We hear it from our clients who have put their children through college or paid off student loans with their investment proceeds1. One shareholder recently sold part of his company’s stock to send 16 kids to college! These individuals can vote with their dollars, supporting the businesses and causes they believe in. Ultimately, democratization creates opportunities for wealth creation and wealth creation allows for the freedom to make choices that align with the future you want to live.

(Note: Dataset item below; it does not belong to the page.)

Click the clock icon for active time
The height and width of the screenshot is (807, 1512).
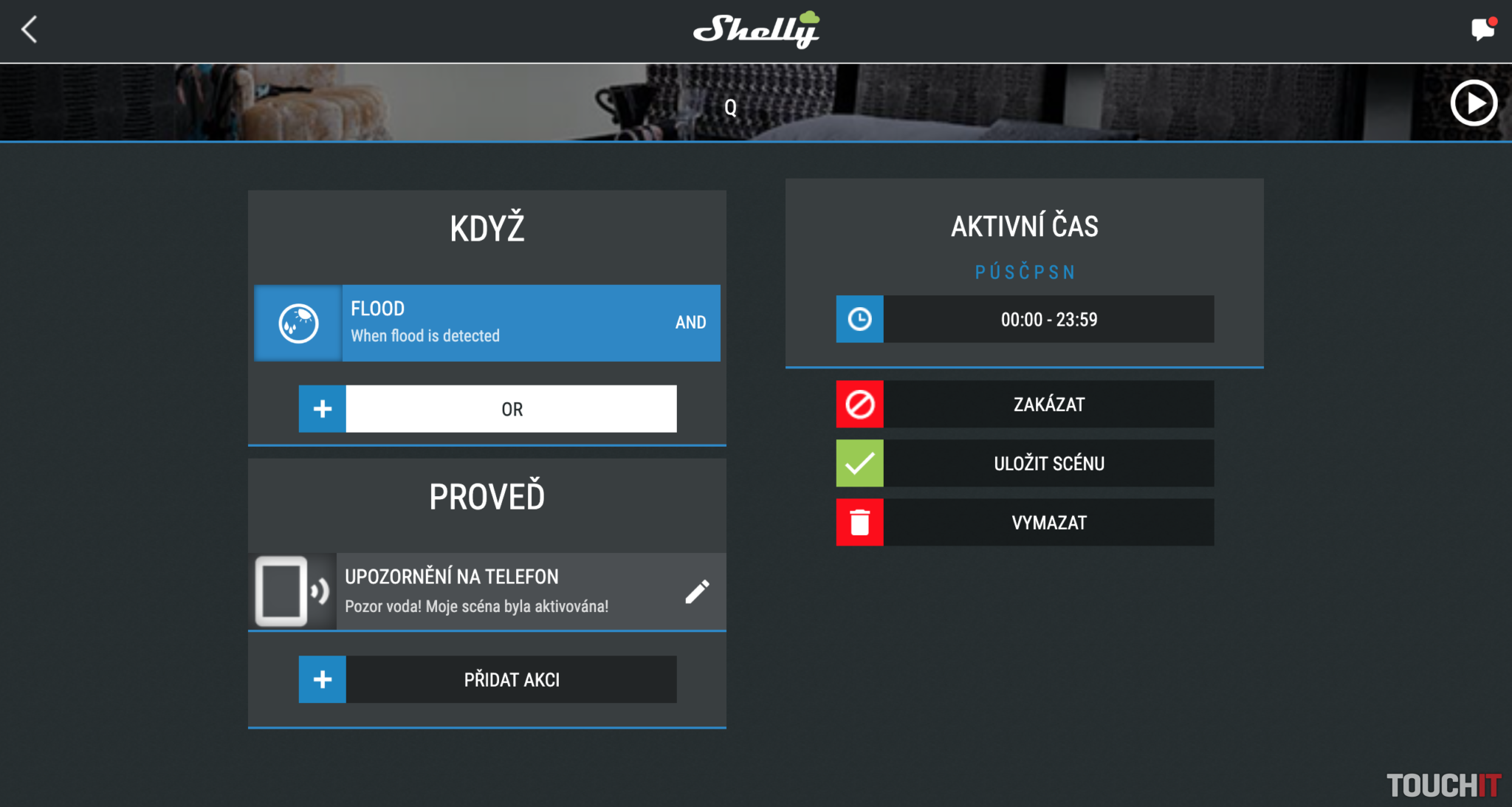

Although there is certainly meaningful potential for returns, democratizing financial access is not just about returns, or “doing the right thing”. It’s also good for the overall market. Larger markets with more participants warrant more scrutiny, which leads to more information and ultimately better decision making for investors. In smaller markets it’s easier to have folks who operate in the shadows. Larger markets beget more standardization, above-board behavior and market efficiency. I think back to the earlier days in the secondary market when the majority of brokers conducted synthetic trades unbeknownst to the private companies themselves. It allowed a long-term minded business like EquityZen to differentiate itself by only working on company-approved transactions. When companies are on board with secondary transactions and work with buyers and sellers, better outcomes can be achieved for all parties involved and more thoughtful solutions can be built. Systems where the masses can ask questions and act on that information have a better chance of succeeding. Broadened access helps enable this transparency.
The good news is that in many markets, democratization is happening now. You see it the growing push for ESG transparency and investments that lower our global carbon footprint. You see it in the growing number of tools and platforms available to enable grassroots movements. At EquityZen, I see it in each new investor or shareholder that signs up on our platform and gets to experience the power of the private markets and the power of individual opportunity. The kernels that were planted over a decade ago have sprouted. And I believe they are just seedlings for what’s to come over the next ten years, namely more access for more people. This is what excites me and drives me during the inevitable tough days or weeks that we all face, and I’m thankful to be playing my small part.
- These individual investors' may not be representative of other investors' experiences, and they do not guarantee the future performance or success of any EquityZen fund investment.